Sindacati divisi e fuoco incrociato
Incidenti di percorso a parte, la Cgil nelle ultime settimane ha fatto i conti anche con altro. Perché sul referendum i sindacati si sono spaccati con la Cisl che, ad esempio, è a favore di una modifica del sistema del voucher e non della loro abolizione. E con il segretario Annamaria Furlan che, in un’intervista di pochi giorni fa all’Huffington Post, ha preso le distanze: “Il referendum non è lo strumento migliore per parlare di legislazione del lavoro. Il confronto con le parti sociali credo che possa e debba dare risultati positivi”. Chiara anche la posizione del leader della Uil, Carmelo Barbagallo, che già prima delle vacanze di Natale si era espresso a riguardo: “Bisogna provare a modificare il Jobs Act con i contratti, per noi la strada è la contrattazione”. E sulla consultazione si è mostrato scettico: “Se riusciamo a evitare un’ulteriore lacerante referendum nel nostro Paese è meglio”.
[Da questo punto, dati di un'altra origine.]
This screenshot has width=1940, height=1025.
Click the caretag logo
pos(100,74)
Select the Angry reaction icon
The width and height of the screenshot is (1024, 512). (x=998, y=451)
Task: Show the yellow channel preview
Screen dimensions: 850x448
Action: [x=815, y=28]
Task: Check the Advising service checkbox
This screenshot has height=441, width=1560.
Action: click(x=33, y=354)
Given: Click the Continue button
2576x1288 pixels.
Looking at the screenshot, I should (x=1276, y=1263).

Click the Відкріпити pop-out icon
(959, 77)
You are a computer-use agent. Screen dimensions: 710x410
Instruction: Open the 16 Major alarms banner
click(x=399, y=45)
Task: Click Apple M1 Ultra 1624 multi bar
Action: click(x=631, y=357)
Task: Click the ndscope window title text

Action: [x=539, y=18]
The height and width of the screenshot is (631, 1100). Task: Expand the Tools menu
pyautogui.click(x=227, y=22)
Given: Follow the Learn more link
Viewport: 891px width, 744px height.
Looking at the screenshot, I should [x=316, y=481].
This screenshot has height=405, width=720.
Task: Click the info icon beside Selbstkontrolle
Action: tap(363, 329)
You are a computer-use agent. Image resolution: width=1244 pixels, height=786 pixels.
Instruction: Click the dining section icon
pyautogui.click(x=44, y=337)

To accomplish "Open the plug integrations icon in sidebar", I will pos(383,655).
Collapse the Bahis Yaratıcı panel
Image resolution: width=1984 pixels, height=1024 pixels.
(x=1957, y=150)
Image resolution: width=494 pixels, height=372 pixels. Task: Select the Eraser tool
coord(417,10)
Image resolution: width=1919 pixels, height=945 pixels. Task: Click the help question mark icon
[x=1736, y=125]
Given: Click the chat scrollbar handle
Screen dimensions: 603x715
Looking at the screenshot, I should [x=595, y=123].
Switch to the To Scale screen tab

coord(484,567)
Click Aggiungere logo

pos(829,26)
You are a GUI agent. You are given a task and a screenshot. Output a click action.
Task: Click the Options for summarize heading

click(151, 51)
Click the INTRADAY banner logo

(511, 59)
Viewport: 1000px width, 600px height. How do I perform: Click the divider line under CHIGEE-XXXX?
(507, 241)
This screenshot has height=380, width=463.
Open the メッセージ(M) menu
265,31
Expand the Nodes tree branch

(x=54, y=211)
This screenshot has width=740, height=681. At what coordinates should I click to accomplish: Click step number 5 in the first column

In realtà anche il Pd sulla questione si è diviso. E se un via libera della Corte potrebbe facilitare le elezioni anticipate, facendo il gioco dell’ex premier Matteo Renzi (e facendo slittare lo stesso referendum), l’ultimo attacco è arrivato proprio dalle colonne dell’Unità. Il quotidiano del Partito democratico sabato scorso ha pubblicato un editoriale a firma del direttore Sergio Staino che ha criticato il segretario generale della Cgil, mettendola a confronto con due storici leader, Luciano Lama e Bruno Trentin. “Penso con molto dolore che tu – ha scritto Staino riferendosi a Susanna Camusso – ormai non hai quasi nulla da condividere con loro”. Quindi l’invito a cambiare rotta (“Tu devi imparare a confrontarti con la politica, a dialogare, a contrattare, tenendo il sindacato lontano dalle singole strategie dei partiti”), al quale è arrivata una secca risposta firmata da tutta la segreteria nazionale della Cgil e dai segretari di categoria: “Anche tu dovresti chiederti se l’evidente fallimento delle politiche del rigore e dell’austerità, la sconfitta della teoria che precarizzando il lavoro e riducendo i diritti si sarebbe creata più occupazione, non richiederebbero ad una maggioranza di Governo, che si definisce riformista, un deciso cambio di verso”. Dopo il fuoco incrociato, la parola passa alla Consulta.